Olympic Person of the Month June 2022
The story of the “Flying Housewife” refers to the amazing achievements by Francina “Fanny” Elsje Blankers-Koen, a Dutch track and field athlete who broke barriers and the stigma that age and motherhood were factors that caused limitation to being successful in women’s sport. In 1948, the 30-year-old mother of two children won four gold medals at the Summer Olympics in London, while also pregnant with her third child. Her grand performance at these Games earned her a national hero title, and a legacy that would forever be remembered in the world.
Born in 1918, sport was inevitable for Blankers-Koen due to her father’s involvement in athletics. Her debut appearance in the sport was in 1935, aged just at 17 years-old, where she won a Dutch national championship in the 800-meter race. She took place in the 1936 Summer Olympics in Berlin a year later without any medal record.

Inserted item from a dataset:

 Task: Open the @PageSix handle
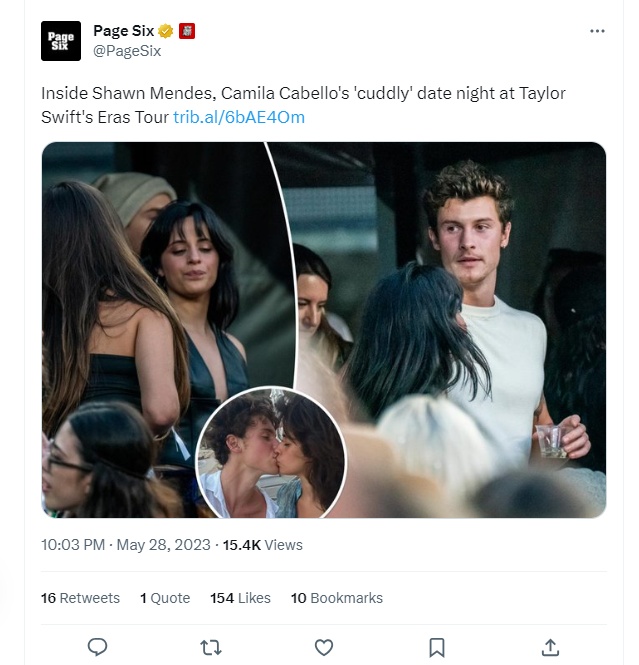pyautogui.click(x=127, y=51)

Aside from her sporting career, she married her coach in 1940. During this time, life for Blankers-Koen shifted gears, as international competitions were put on hold due to World War II and in 1941, she gave birth to her first child. Speculations were that her sporting career was over. In 1946, the war had ended, and Blankers-Koen had given birth to her second child. It was assumed that she would not participate in the 1948 Summer Olympics, but she was prepared to break all odds. Despite the critics of media and event her coach that she was “too old to make the grade”, she began her ground-breaking Gold medal performance at the 100m race in 11.9 seconds. She continued her winning streak with the 80-meter hurdles and the 200-meters race, but almost missed her final race, the 4×100 meter relay after leaving to shop for a raincoat. Arriving just in time, Blankers-Koen took 4th place along with her previous three gold medals.
Apart from Olympics, Blankers-Koen has also won five European titles and fifty-eight Dutch championships and set or tied twelve world records. In 1955, she would finish her career in athletics after winning the national title in shot put which would be her 58th Dutch title at the age of 37.

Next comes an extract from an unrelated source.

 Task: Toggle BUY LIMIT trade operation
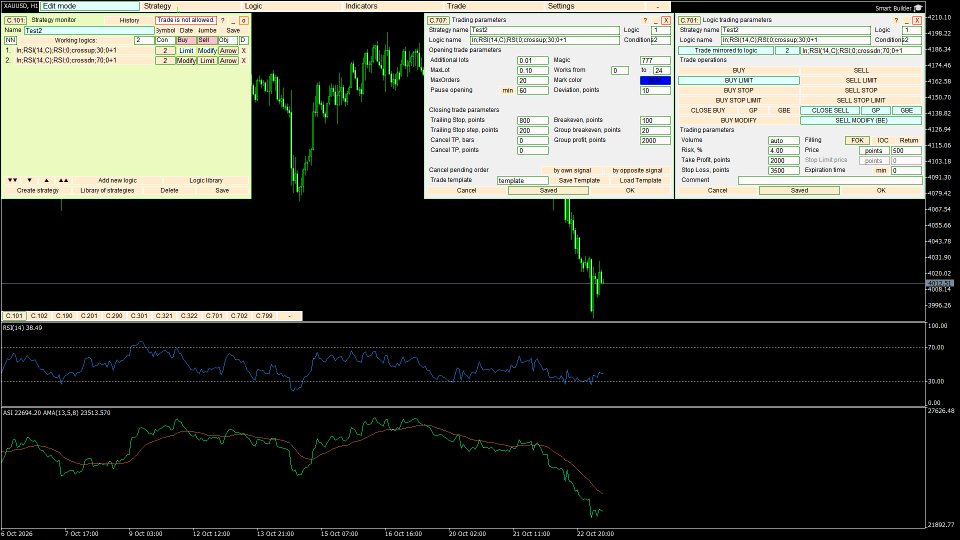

After retiring, Blankers-Koen’s involvement in sport would continue by serving as the head coach of the Dutch athletics team. Her achievements and persistency were glorified after being declared the “Female Athlete of the Century” by the IAAF.
The EOA is inspired by Fanny Blankers-Koen, for not only being an exceptional Olympic athlete, but for also single handily removing the belief that age and motherhood are barriers to being a successful athlete. We honour her as the Olympic Person of the Month in June for her mark on women’s sport and the Olympic community as a whole!